Shin è nato nel Camp 14 e per lui non esiste altra verità oltre quella dettata dalle guardie del campo. Come gli altri detenuti, ha cominciato a lavorare a otto anni nelle miniere senza possibilità di scelta. Turni di sedici ore, un unico pasto assicurato al giorno e il culto del presidente nordcoreano sono le uniche tre certezze che Shin ha avuto nella vita. E non avendo la possibilità di conoscere altro al di fuori del Camp 14 per Shin era questo la normalità. Tanto che quando origliò una conversazione fra la madre e il fratello che pianificavano una fuga, non ebbe dubbi a denunciare subito i familiari. E non versò una lacrima quando la madre e il fratello furono giustiziati nella piazza centrale del campo dopo essere stati torturati. “Shin non è mai stato triste per questa scelta – ha raccontato Harden che lo ha intervistato nel corso di due anni fra Seoul e la California – perché per lui non esistevano rapporti familiari come li conosciamo noi. Per lui esisteva solo il Camp 14. Quello era il suo mondo”. Solo l’arrivo di un anziano signore nello stesso gulag aprì gli occhi a Shin. L’uomo raccontò al giovane il mondo esterno e le possibilità che esistevano oltre il Camp 14: diversi tipo di cibo, gli animali, la musica. Con il passare degli anni i due divennero amici e infine organizzarono una fuga. Solo Shin riuscì a scappare mentre l’amico fu arrestato e ucciso. Dopo un periodo in Corea del Sud, Shin è andato in America e lì con l’aiuto di alcuni gruppi di supporto è riuscito a superare il suo dramma. “Dopo qualche tempo ha capito cosa aveva fatto alla madre e al fratello e ha provato un inizio di rimorso – ha detto Harden – ma per chi ha vissuto sin dalla nascita e per i successivi ventitrè anni con un’unica idea in testa è difficile cambiare modo di vedere le cose”.
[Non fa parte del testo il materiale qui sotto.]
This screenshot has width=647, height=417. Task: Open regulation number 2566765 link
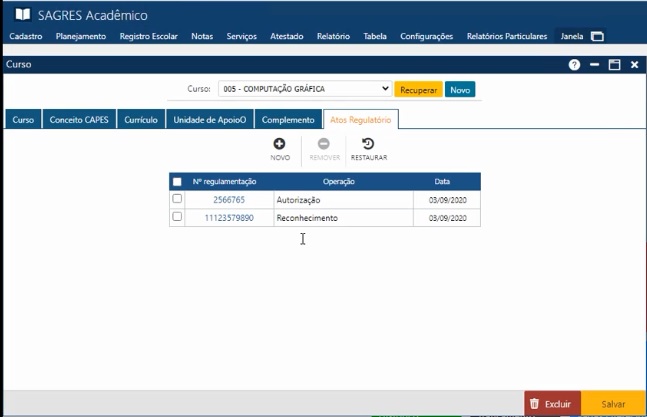[x=229, y=200]
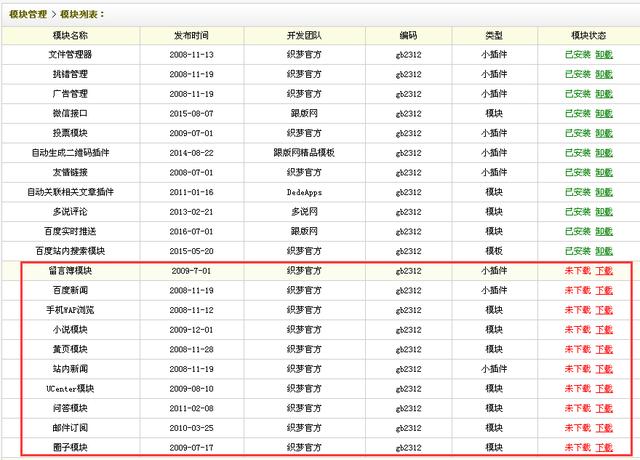
Task: Uninstall the 多说评论 module
Action: pos(603,211)
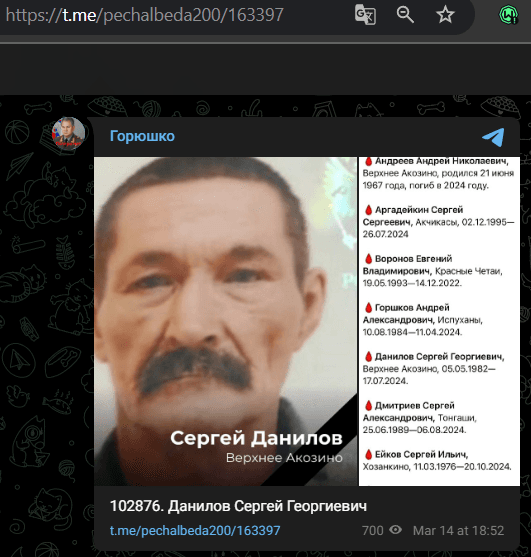Open the Сергей Данилов portrait photo
The width and height of the screenshot is (531, 557).
226,321
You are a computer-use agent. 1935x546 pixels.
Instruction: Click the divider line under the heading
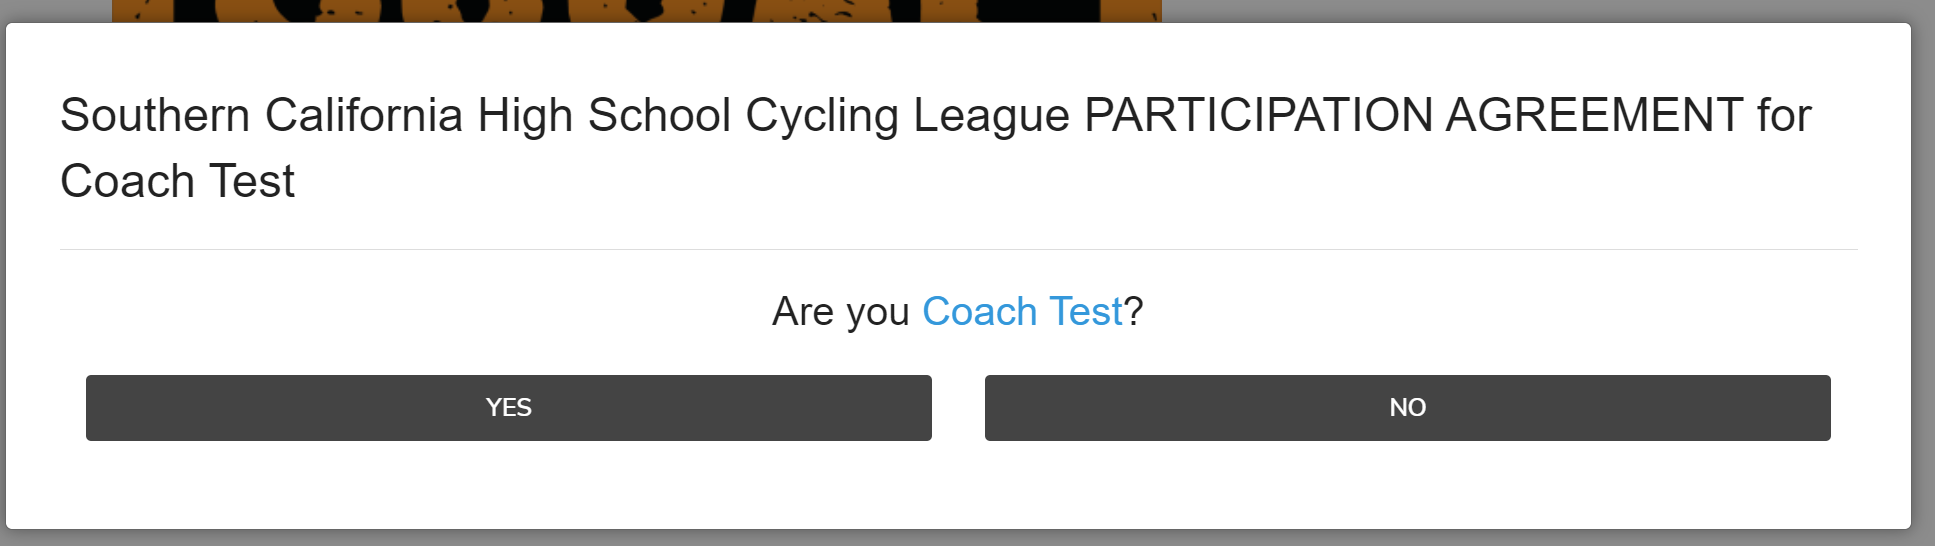point(958,249)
“Escape from Camp 14” non è solo la storia di Shin ma anche quella dei milioni di nordcoreani costretti a vivere nella miseria e nella mancanza di ogni bene primario. Per ogni ironia sul fallimento del lancio di un missile o di una parata dai modi anacronistici a Pyongyang, bisogna pensare a chi in Corea del Nord ci vive e non ha la possibilità di andare via.